Karen I. Mathiak (born November 6, 1955) is an American chiropractor and politician from Georgia. Mathiak is a Republican member of Georgia House of Representatives for District 73.

Early life 
Mathiak was born in Michigan.

Education 
In 1984, Mathiak graduated from the Doctor of Chiropractic program from Life University in Marietta, Georgia.

Career 
Mathiak started her career as a chiropractic assistant for Dr. Ron Graves. Mathiak became a chiropractor.

In 2003, Mathiak was appointed to become a member of the Georgia Board of Chiropractic Examiners by Governor Sonny Perdue. In 2011, Mathiak was appointed to the Georgia Board of Chiropractic Examiners again by Governor Nathan Deal.

On November 8, 2016, Mathiak won the election and became a Republican member of Georgia House of Representatives for District 73. Mathiak defeated Rahim Talley with 64.53% of the votes. On November 6, 2018, as an incumbent, Mathiak won the election unopposed and continued serving District 73. On November 3, 2020, as an incumbent, Mathiak won the election and continued serving District 73. Mathiak defeated William Harris.

-- -- --

# Short exercise A
From the records that follow, select every line containing the word "width" and copy each one.

-- -- --

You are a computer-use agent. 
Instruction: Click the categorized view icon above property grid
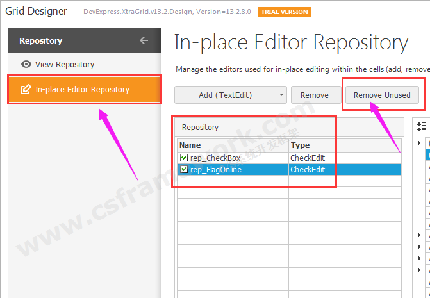[x=422, y=127]
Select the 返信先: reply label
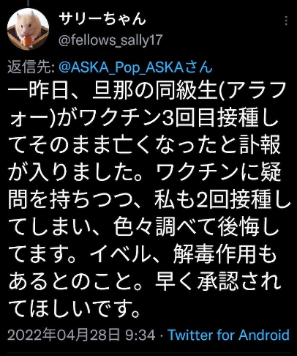Screen dimensions: 297x356 coord(31,67)
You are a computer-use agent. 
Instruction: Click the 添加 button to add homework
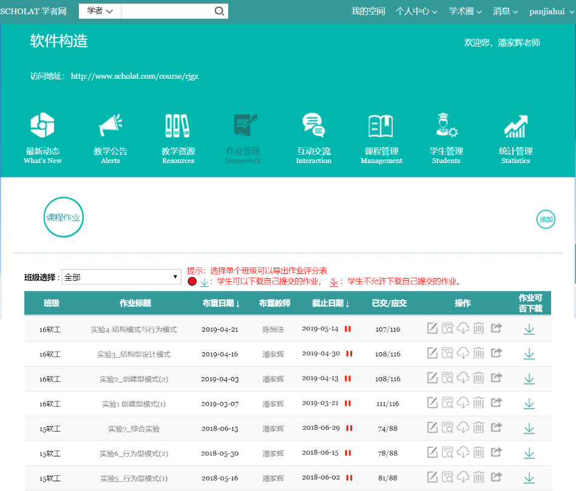tap(546, 219)
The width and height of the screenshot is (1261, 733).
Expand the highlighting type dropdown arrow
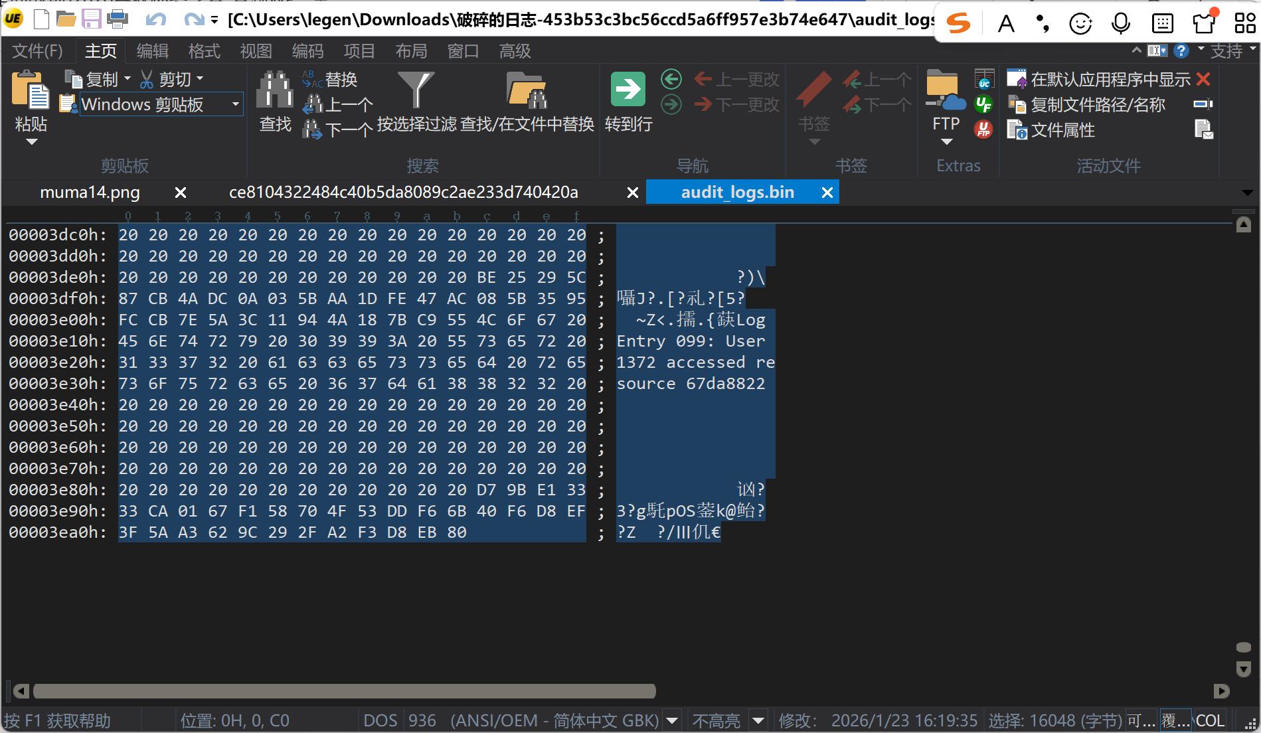click(758, 720)
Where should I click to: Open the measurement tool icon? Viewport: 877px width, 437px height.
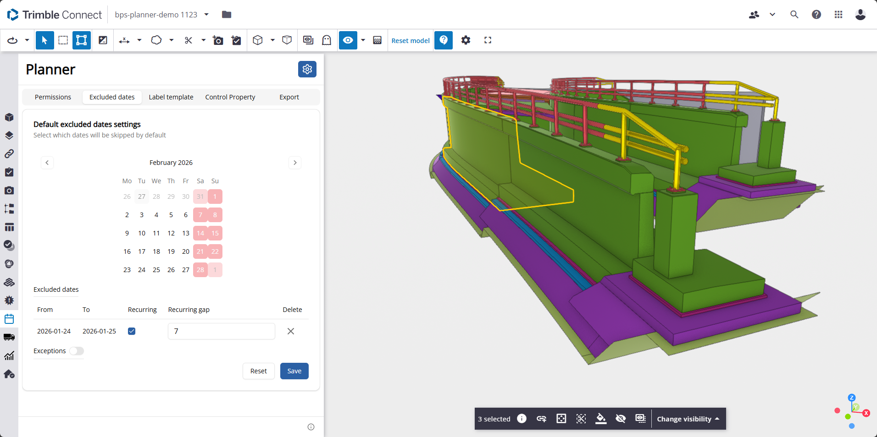point(124,40)
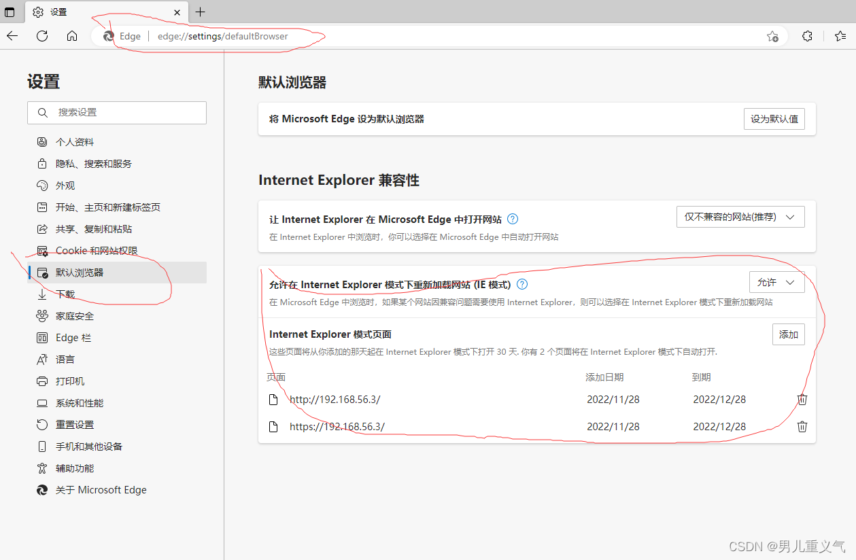Delete http://192.168.56.3/ via trash icon
The width and height of the screenshot is (856, 560).
[x=802, y=399]
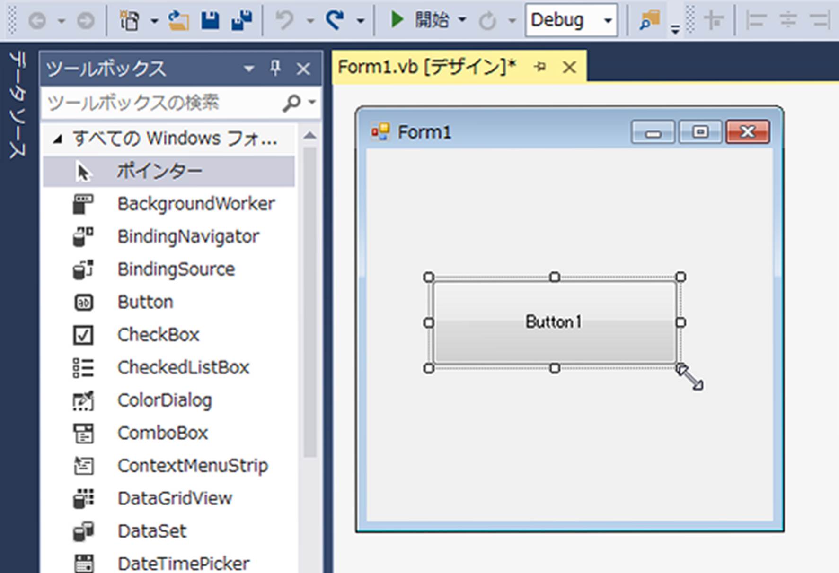
Task: Click the Save floppy disk icon
Action: pos(210,20)
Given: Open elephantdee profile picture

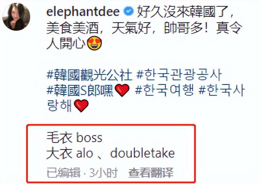Looking at the screenshot, I should pyautogui.click(x=16, y=17).
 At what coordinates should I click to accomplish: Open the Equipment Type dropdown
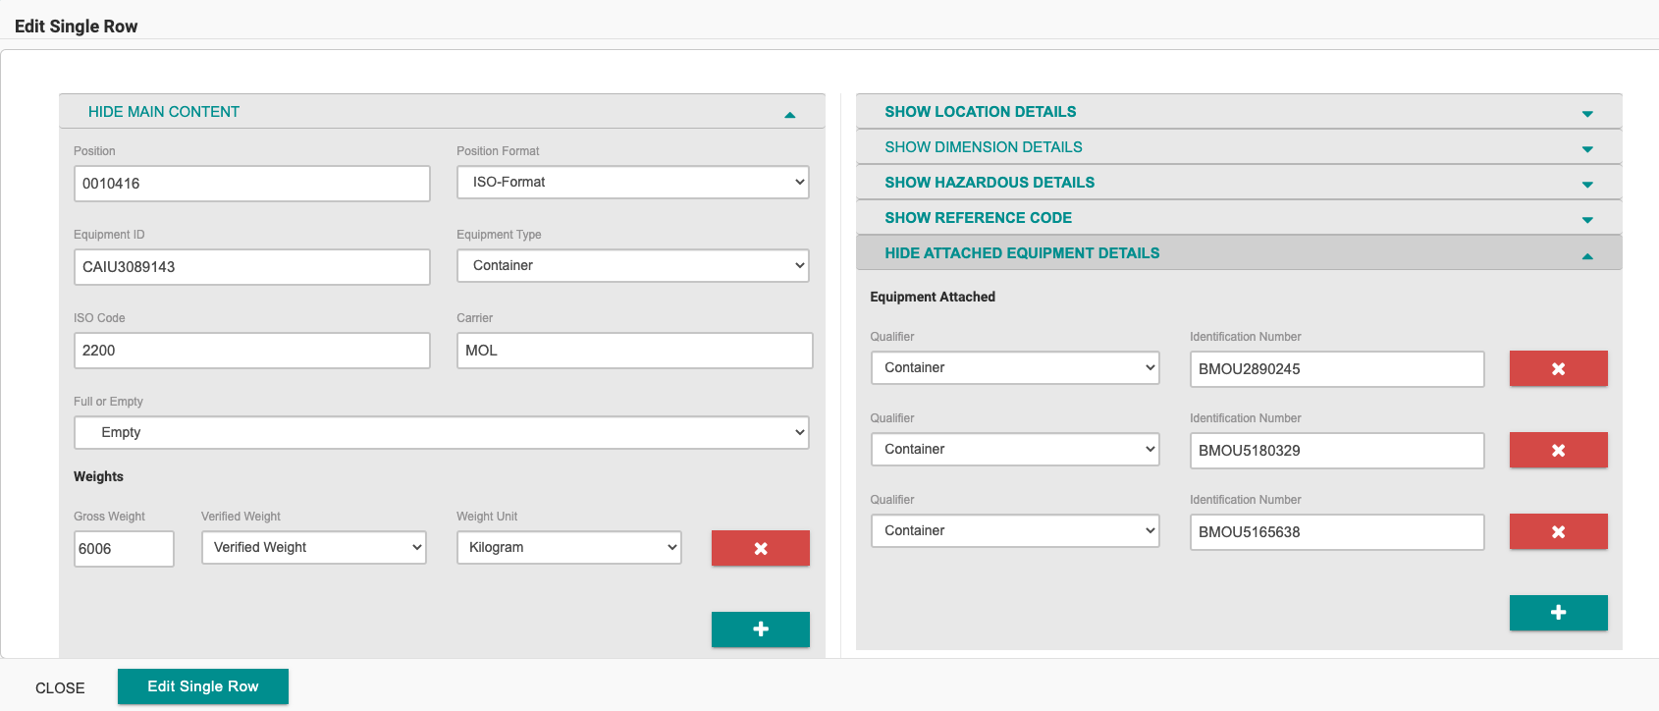632,265
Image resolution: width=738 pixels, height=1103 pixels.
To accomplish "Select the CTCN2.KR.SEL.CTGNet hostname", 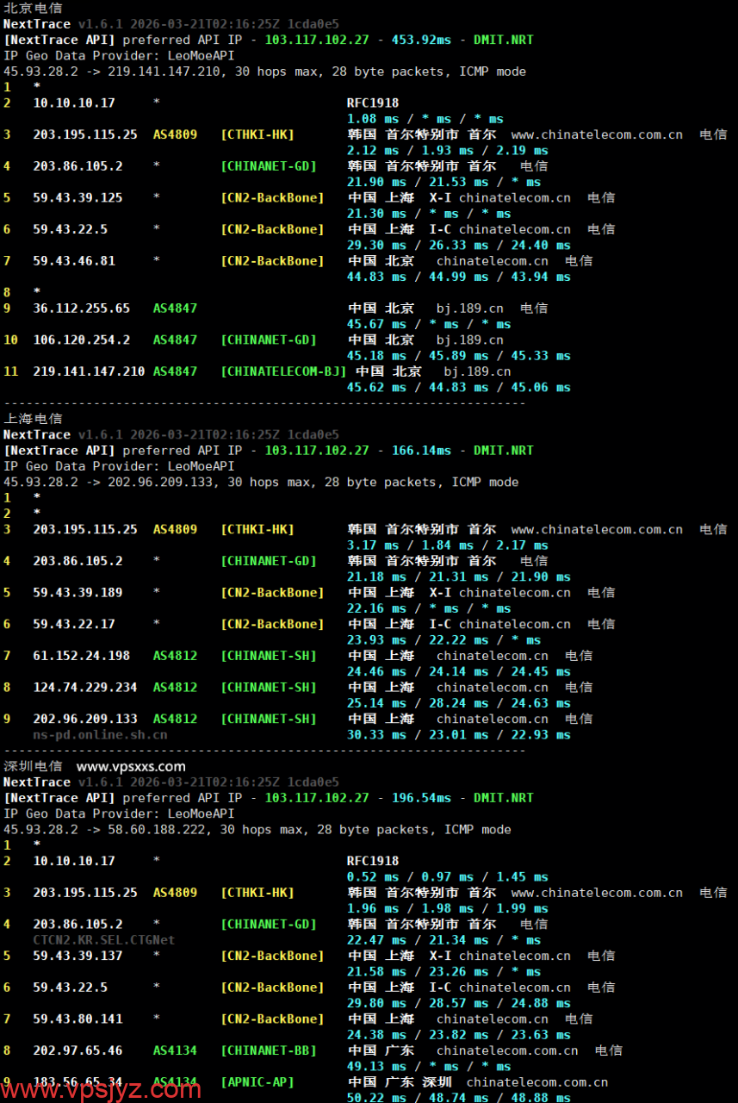I will click(x=102, y=939).
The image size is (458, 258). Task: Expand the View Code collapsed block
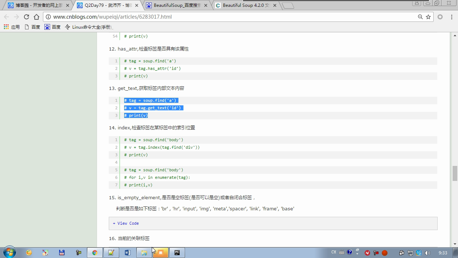[x=126, y=223]
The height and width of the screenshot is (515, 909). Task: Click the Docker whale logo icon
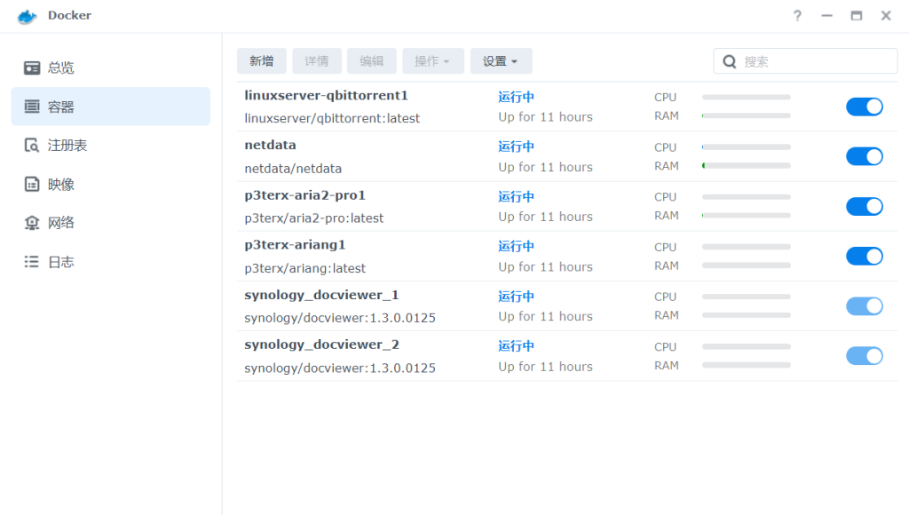tap(28, 16)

-- -- --

# Short exercise B
Pick up the text about Georgia state representative Karen Mathiak where it stops, and continue it.

# Result A
The width and height of the screenshot is (1261, 733).
Where should I click to: Open the measurement tool icon? Viewport: 877px width, 437px height.
The width and height of the screenshot is (856, 560).
Image resolution: width=738 pixels, height=1103 pixels.
The height and width of the screenshot is (515, 909). Task: Click the Docker whale logo icon

# Result B
Personal life 
Mathiak's husband is Marty. Mathiak and her family live in Griffin, Georgia.

References

External links 
 Karen Mathiak at ballotpedia.org
 weneedkaren.com
 Karen Mathiak at congressweb.com

21st-century American politicians
21st-century American women politicians
American chiropractors
Life University alumni
Living people
People from Griffin, Georgia
Women state legislators in Georgia (U.S. state)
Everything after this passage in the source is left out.